What Changes for Users
If you're running AitherOS with the core or gpu Docker profile, llmfit is already active. Your agents are already getting hardware-scored model recommendations instead of static profiles.
If you're using the ADK standalone:
from adk.setup import auto_setup
report = await auto_setup()
# report.models_available now contains llmfit-recommended models
# (if llmfit sidecar is running), or profile-based defaults
You can also run llmfit directly:
# Install (Rust)
cargo install llmfit
# Or download pre-built binary
curl -fsSL https://github.com/Aitherium/llmfit/releases/latest/download/llmfit-linux-x86_64.tar.gz | tar xz
# Interactive TUI
llmfit
# REST API
llmfit serve --port 8793
# Point the ADK at it
export AITHER_LLMFIT_URL=http://localhost:8793
Credit Where It's Due
llmfit is built by Alex Jones and is open source under the MIT license. The repository is at github.com/Aitherium/llmfit.
What impressed us most about llmfit is that it solves the right problem at the right abstraction level. It doesn't try to be a model registry or an inference server. It answers one question — "which models can this machine run, and how well?" — and answers it correctly, accounting for quantization, MoE architectures, memory bandwidth, and multi-GPU setups. That's exactly the primitive we needed.
The Rust implementation means it starts instantly, uses negligible memory, and the binary is fully self-contained. No Python runtime, no pip dependencies, no Docker-in-Docker. Just a 10MB static binary that reads your hardware and tells you what fits.
We contributed our integration patterns back and hope other agent frameworks adopt the same approach. Static model lists in config files are a solved problem now. Use llmfit.
What's Next
We're exploring deeper integration:
- MicroScheduler awareness — the LLM scheduler (port 8150) that manages VRAM allocation across concurrent requests could use llmfit's per-model memory estimates to make better scheduling decisions.

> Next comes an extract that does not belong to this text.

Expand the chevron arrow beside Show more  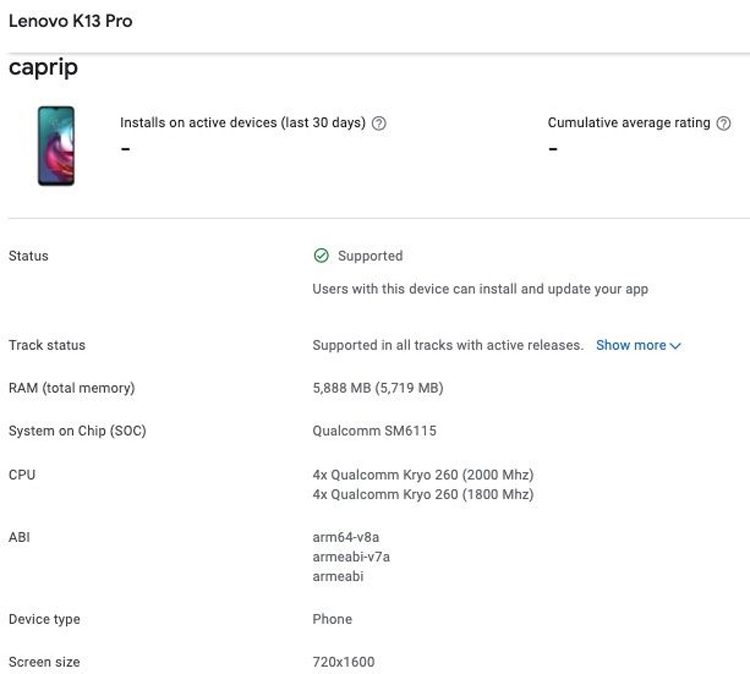pos(676,346)
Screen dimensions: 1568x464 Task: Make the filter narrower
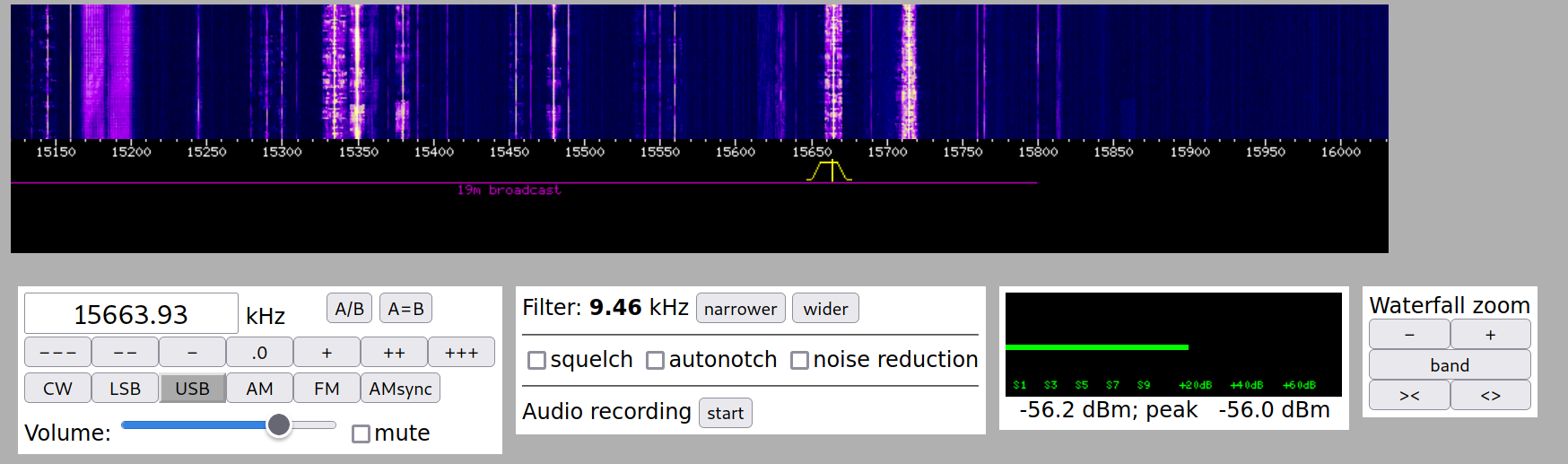click(740, 309)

- Dynamic model swapping — if VRAM pressure increases (more agents requesting inference), automatically downgrade to a smaller model that llmfit scores as the next-best fit.
- Training pipeline integration — Prism (our training orchestrator) could query llmfit to determine which base models can be fine-tuned on the current hardware, including LoRA VRAM overhead.
- Fleet-wide scoring — in multi-node deployments, aggregate llmfit data from all nodes to build a cluster-wide model placement strategy.
The fundamental shift is from "configure models per machine" to "let the machine tell you what it can run." llmfit makes that possible.